• **Input records**:
--------------------

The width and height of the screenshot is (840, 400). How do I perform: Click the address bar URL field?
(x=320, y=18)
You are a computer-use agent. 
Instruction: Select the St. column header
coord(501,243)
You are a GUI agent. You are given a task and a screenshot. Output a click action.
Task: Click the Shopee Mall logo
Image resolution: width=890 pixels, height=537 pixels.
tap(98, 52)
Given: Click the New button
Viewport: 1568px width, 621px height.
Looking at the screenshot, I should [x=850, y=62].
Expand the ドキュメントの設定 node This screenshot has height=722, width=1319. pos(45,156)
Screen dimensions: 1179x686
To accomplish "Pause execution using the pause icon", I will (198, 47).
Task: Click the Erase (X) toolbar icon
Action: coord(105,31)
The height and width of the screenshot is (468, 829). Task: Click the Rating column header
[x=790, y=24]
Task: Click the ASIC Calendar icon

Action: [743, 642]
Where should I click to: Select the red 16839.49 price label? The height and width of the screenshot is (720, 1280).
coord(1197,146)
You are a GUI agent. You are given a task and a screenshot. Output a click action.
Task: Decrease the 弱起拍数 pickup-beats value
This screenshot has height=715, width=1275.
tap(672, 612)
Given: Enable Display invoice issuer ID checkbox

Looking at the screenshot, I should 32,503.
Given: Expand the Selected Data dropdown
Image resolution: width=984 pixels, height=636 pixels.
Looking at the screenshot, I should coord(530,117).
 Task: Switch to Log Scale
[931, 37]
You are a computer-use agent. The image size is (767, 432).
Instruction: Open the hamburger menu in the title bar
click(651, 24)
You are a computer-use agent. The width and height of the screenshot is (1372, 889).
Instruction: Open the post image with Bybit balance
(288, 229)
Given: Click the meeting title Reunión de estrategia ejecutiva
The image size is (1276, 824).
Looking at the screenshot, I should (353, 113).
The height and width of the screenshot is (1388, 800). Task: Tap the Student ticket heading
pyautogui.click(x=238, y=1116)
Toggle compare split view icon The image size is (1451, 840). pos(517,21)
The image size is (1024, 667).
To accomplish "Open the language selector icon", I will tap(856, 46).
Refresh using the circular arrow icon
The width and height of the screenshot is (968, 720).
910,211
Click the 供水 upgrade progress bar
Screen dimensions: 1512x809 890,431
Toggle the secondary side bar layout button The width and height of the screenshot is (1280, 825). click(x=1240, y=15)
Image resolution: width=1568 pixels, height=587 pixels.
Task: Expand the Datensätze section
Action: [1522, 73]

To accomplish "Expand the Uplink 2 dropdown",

--------------------

• **Required work**:
Render the lines above, from the line with "Given: Expand the Selected Data dropdown" up to and including the line with "pyautogui.click(x=238, y=1116)", as a Markdown table with the columns No. and Line. Give each line its own row with its number, and omit any blank lines.

• **Reply to the task**:
| No. | Line |
|---|---|
| 1 | Given: Expand the Selected Data dropdown |
| 2 | Image resolution: width=984 pixels, height=636 pixels. |
| 3 | Looking at the screenshot, I should coord(530,117). |
| 4 |  Task: Switch to Log Scale |
| 5 | [931, 37] |
| 6 | You are a computer-use agent. The image size is (767, 432). |
| 7 | Instruction: Open the hamburger menu in the title bar |
| 8 | click(651, 24) |
| 9 | You are a computer-use agent. The width and height of the screenshot is (1372, 889). |
| 10 | Instruction: Open the post image with Bybit balance |
| 11 | (288, 229) |
| 12 | Given: Click the meeting title Reunión de estrategia ejecutiva |
| 13 | The image size is (1276, 824). |
| 14 | Looking at the screenshot, I should (353, 113). |
| 15 | The height and width of the screenshot is (1388, 800). Task: Tap the Student ticket heading |
| 16 | pyautogui.click(x=238, y=1116) |